### ÉNONCÉ A:
Répondez à ces questions sur le texte consacré à la vocation :
(i) À quel âge Abraham quitte-t-il Harran ?
(ii) Que fait Jonas pour ne pas aller à Ninive ?
(iii) Dans quel binôme la pratique pastorale continue-t-elle d'enfermer l'itinéraire vocationnel ?
### ÉNONCÉ B:
Poursuivez le texte sur la vocation à partir de sa dernière phrase.

### BLOC DE TEXTE:
........

Lorsqu'Abraham a entendu la « voix », il a quitté Harran et est parti, comme cela lui avait été demandé, à l'âge de 75 ans. Jonas, en revanche, s'est embarqué sur un navire pour ne pas aller à Ninive comme le Seigneur le lui avait ordonné. Marie de Nazareth a répondu : « Me voici ». Ce n'est qu'en entendant prononcer son nom que les yeux de Marie de Magdala s’ouvrirent, faisant d'elle le premier témoin de la Résurrection et l'apôtre des apôtres.
Les récits de l'irruption de Dieu dans la vie des femmes et des hommes sont parmi les plus forts et les plus poétiques de l'Ancien et du Nouveau Testament. L'appel se fait de multiples façons, tout comme la proposition et le dialogue entre le Créateur et les créatures sont multiples.
Le Concile a redécouvert le caractère profondément biblique du terme « vocation », qui était tombé dans l'oubli ecclésial pendant des siècles. Toutefois, plus de soixante ans plus tard, cette prise de conscience semble encore enfermée dans l'encre des documents officiels. La pratique pastorale, les intentions de prière, les discours plus ou moins communs des paroisses et des associations continuent imperturbablement à écraser l’itinéraire vocationnel dans le binôme « mariage ou consécration pour le Royaume ». Lorsqu'il s'agit d'aider les jeunes à trouver leur propre voie, l'Eglise semble incapable de sortir du schéma habituel.

........

### LIGNES DE DONNÉES:

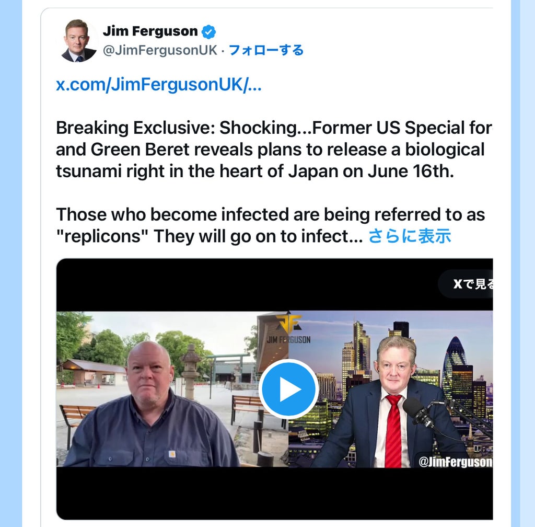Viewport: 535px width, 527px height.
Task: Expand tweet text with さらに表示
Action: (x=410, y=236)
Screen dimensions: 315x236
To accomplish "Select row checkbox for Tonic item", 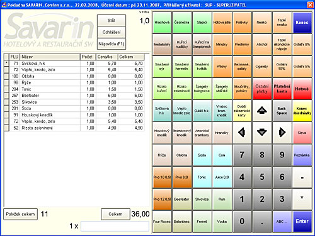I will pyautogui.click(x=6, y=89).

........

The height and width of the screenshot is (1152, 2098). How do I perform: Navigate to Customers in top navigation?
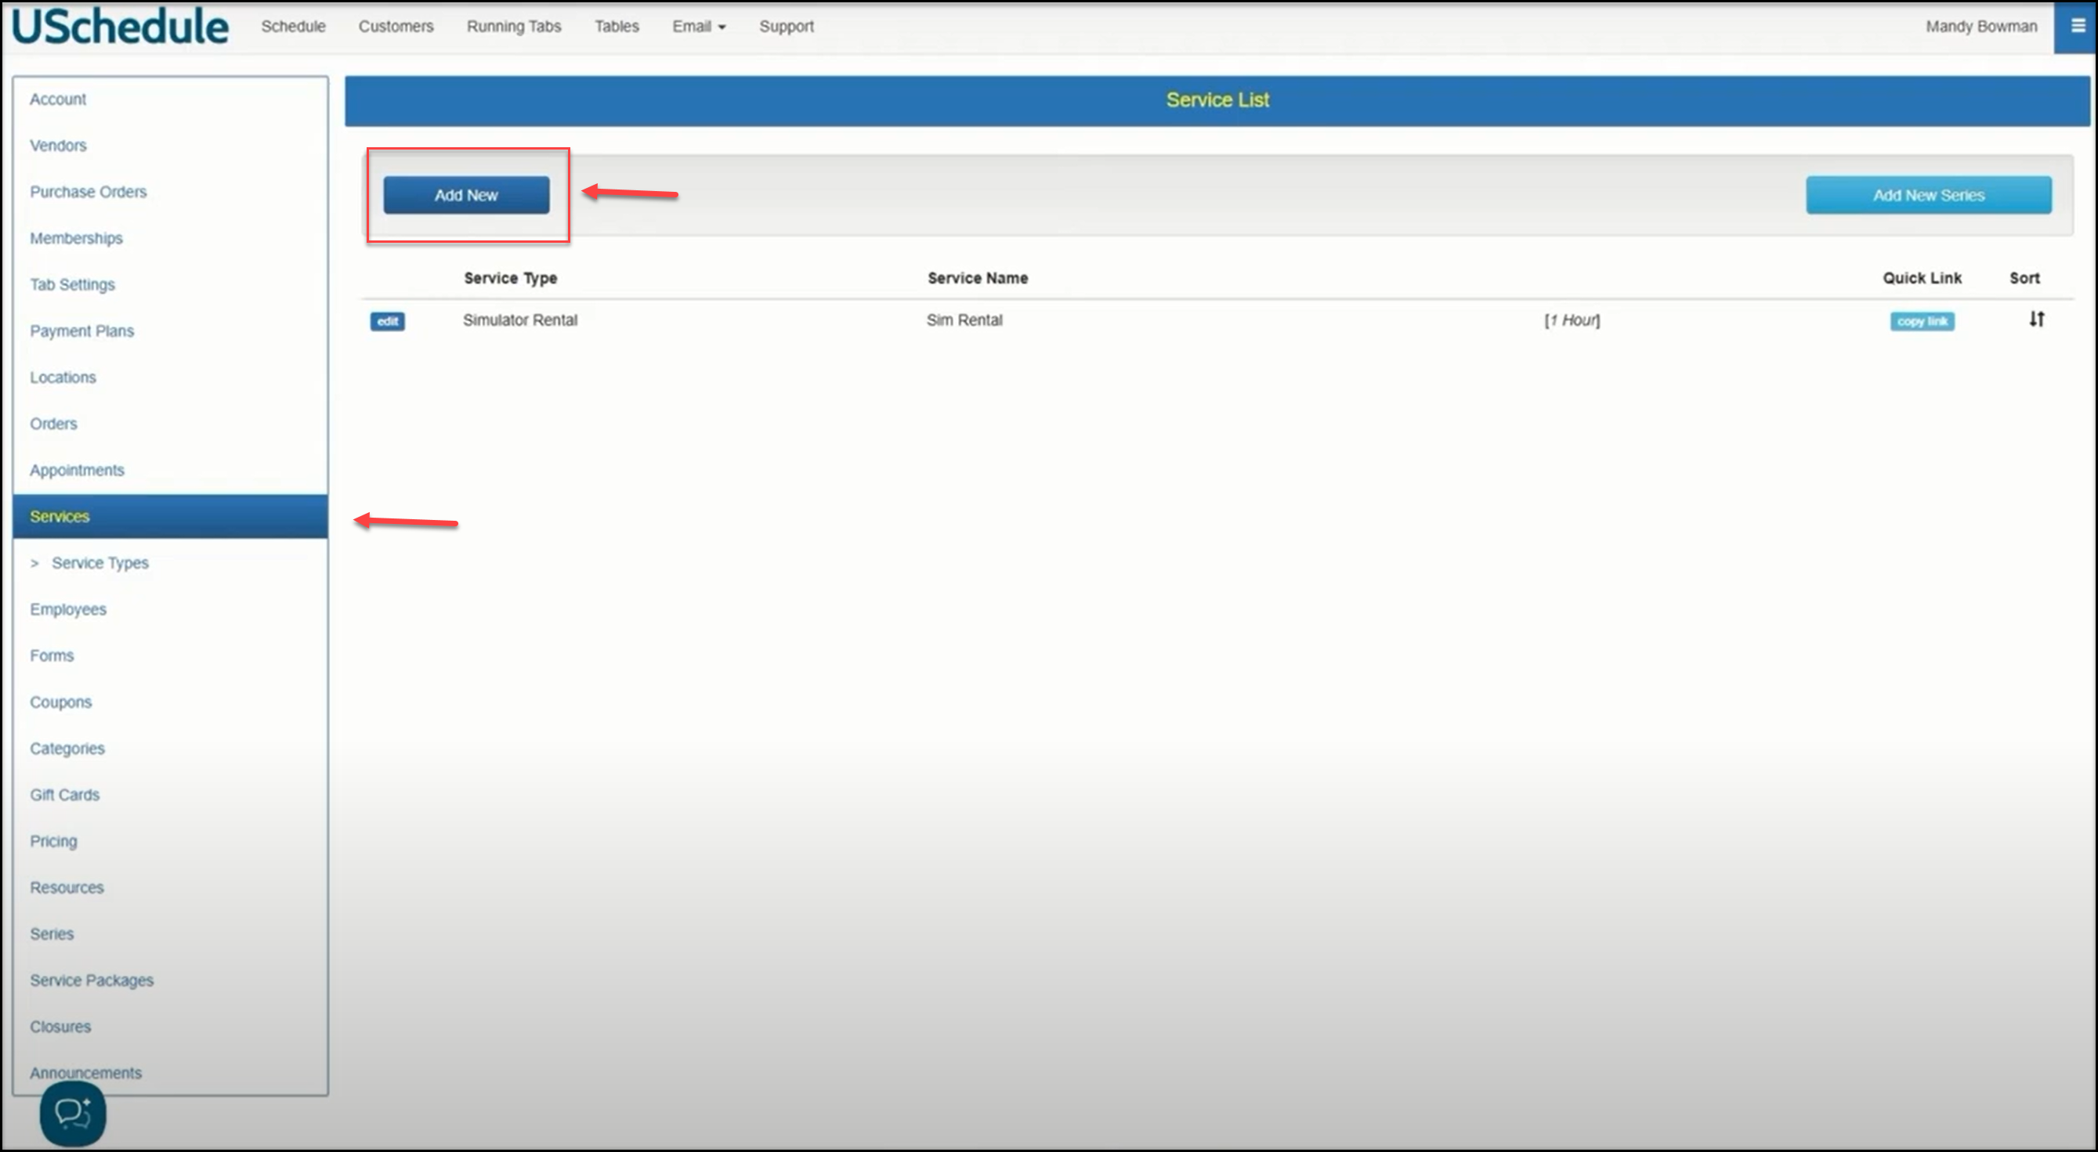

........

### RÉPONSE ATTENDUE A:
(i) À 75 ans.
(ii) Il s'embarque sur un navire.
(iii) Le binôme « mariage ou consécration pour le Royaume ».

### RÉPONSE ATTENDUE B:
Et les autres, et surtout les autres ? Celles qui ne sont pas mariées, qui ne sont pas religieuses, qui n'ont pas d'enfants : Dieu ne s'est-il pas tourné vers elles ? Ou sont-elles seules parce qu'elles sont trop paresseuses pour le suivre ? Tout ce qu'elles font et génèrent dans leur vie - au travail, dans les relations, avec les amis et les affections - est-il un substitut à l'unique vocation qu'elles n'ont pas pu assouvir ?
Le doute de porter une culpabilité indéterminée vient à ceux et celles qui se sentent exclusivement représentés et désignés comme des consacrés ou des conjoints ratés. Et il ne suffit pas de faire amende honorable de la part de prêtres diligents et de groupes bien intentionnés avec des projets de rendez-vous - réels et virtuels - pour faire se rencontrer les personnes seules et les célibataires catholiques.
Il serait plus utile d'investir du temps et des ressources dans une réflexion approfondie sur la vocation – en paraphrasant le Pape François, la recherche de la place unique dans le monde, pensée et rêvée par Dieu pour chacun – et les états de vie. Deux concepts qui ne se recoupent pas nécessairement. Et peut-être essayer de penser que pour beaucoup de femmes et d’hommes, le célibat est la conséquence de la prise au sérieux d'un sacrement – celui du mariage – compris non pas comme un désir abstrait de s'unir à quelqu'un, mais seulement à celui ou celle avec lequel deux chairs, deux histoires, deux vies, peuvent ne faire qu'une sans s'annuler.
Lucia Capuzzi
Journaliste à «Avvenire»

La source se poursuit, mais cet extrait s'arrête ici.